▶ **PROVIDED ENTRIES**
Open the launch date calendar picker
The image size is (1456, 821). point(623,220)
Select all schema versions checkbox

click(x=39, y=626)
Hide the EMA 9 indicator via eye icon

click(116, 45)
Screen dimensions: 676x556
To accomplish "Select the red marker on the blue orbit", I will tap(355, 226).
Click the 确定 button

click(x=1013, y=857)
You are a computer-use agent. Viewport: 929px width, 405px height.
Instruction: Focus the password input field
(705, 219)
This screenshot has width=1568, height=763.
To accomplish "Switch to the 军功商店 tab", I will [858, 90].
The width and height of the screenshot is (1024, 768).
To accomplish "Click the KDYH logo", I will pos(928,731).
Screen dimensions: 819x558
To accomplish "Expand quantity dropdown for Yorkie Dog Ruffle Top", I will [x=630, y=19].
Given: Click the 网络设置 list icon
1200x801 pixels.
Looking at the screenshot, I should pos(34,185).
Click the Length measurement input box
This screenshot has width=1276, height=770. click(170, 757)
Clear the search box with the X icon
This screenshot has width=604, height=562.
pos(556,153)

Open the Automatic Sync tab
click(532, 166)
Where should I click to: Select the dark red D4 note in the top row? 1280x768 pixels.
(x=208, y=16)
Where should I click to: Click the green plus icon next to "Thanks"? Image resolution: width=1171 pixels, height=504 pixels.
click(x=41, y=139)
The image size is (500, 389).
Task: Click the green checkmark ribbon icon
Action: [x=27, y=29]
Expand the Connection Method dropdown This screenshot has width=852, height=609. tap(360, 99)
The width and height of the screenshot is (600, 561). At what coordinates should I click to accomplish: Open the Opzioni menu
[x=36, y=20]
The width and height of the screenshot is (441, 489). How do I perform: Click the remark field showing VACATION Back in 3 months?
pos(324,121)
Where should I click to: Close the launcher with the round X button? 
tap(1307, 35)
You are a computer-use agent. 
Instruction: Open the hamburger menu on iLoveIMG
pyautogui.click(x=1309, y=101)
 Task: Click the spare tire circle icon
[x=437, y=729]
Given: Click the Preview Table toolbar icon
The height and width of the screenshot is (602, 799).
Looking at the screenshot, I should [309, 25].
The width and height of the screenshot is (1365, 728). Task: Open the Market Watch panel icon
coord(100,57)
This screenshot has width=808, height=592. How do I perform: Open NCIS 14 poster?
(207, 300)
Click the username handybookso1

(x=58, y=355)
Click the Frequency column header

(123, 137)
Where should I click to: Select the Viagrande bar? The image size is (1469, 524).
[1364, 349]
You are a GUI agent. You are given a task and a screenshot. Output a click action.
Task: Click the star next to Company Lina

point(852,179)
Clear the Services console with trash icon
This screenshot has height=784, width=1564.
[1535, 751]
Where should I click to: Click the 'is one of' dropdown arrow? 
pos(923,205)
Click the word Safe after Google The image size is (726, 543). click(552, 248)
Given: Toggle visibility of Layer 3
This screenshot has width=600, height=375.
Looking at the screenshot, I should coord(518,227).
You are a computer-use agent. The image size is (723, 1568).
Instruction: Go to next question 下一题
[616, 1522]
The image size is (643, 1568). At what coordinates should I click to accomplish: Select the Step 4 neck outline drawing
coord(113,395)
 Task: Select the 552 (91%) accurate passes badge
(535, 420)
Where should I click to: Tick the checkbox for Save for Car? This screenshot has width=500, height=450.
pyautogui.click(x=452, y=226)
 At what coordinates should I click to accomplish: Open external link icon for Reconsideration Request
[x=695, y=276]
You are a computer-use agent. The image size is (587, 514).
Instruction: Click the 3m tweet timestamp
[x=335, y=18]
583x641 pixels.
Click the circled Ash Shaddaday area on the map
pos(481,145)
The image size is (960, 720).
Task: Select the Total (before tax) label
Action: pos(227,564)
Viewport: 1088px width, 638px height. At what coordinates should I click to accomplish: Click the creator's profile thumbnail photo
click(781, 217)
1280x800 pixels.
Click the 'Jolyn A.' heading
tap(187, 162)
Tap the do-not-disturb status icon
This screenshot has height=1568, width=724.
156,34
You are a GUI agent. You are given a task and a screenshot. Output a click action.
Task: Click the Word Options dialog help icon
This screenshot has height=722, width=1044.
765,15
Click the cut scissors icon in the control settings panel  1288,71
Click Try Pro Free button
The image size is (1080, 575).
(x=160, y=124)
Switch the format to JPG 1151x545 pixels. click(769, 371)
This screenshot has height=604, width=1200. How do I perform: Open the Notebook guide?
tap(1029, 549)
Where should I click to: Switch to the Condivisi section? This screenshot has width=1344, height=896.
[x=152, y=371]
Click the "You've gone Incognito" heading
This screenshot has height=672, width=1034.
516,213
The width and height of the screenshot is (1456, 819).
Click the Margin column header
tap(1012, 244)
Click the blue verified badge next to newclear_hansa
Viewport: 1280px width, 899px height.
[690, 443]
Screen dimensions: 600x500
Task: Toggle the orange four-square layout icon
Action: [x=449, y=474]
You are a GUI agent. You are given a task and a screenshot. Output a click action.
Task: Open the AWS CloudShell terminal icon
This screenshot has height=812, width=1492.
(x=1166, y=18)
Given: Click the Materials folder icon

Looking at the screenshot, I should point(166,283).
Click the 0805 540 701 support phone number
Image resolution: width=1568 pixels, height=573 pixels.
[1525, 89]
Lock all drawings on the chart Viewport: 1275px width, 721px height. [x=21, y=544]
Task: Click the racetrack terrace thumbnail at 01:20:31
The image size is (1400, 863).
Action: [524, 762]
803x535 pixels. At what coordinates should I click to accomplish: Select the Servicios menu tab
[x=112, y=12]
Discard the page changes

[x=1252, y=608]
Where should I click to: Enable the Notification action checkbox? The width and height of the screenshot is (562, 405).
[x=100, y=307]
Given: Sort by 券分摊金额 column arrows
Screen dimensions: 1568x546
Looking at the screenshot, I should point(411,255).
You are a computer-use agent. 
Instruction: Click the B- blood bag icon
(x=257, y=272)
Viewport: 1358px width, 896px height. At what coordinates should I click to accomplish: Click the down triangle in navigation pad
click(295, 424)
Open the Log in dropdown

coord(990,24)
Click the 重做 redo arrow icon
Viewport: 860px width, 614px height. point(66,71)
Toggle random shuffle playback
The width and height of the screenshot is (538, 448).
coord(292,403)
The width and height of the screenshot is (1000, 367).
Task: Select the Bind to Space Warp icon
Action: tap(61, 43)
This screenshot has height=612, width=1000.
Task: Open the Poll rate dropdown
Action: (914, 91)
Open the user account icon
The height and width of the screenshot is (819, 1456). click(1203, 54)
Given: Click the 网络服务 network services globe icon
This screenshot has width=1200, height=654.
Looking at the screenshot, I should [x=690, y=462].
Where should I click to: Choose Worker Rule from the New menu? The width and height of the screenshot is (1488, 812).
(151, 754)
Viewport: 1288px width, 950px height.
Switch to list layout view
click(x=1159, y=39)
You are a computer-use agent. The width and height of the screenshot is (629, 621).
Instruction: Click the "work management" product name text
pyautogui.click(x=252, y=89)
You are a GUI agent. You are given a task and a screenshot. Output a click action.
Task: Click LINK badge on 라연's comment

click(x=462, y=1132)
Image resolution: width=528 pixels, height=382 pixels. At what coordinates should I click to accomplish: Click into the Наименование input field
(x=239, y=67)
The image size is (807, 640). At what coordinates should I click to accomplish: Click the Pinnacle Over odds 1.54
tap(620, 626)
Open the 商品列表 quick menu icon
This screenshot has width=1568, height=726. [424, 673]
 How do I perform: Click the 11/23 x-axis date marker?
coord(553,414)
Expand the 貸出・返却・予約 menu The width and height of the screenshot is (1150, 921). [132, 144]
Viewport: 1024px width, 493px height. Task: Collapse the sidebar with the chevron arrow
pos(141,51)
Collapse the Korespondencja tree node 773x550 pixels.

▶ **YOUR INSTRUCTIONS**
Please return everything in the records from the line containing "Given: Click the Preview Table toolbar icon" down to the line containing "coord(100,57)", including both, copied with no changes.

▶ **OUTPUT OF THE TASK**
Given: Click the Preview Table toolbar icon
The height and width of the screenshot is (602, 799).
Looking at the screenshot, I should [309, 25].
The width and height of the screenshot is (1365, 728). Task: Open the Market Watch panel icon
coord(100,57)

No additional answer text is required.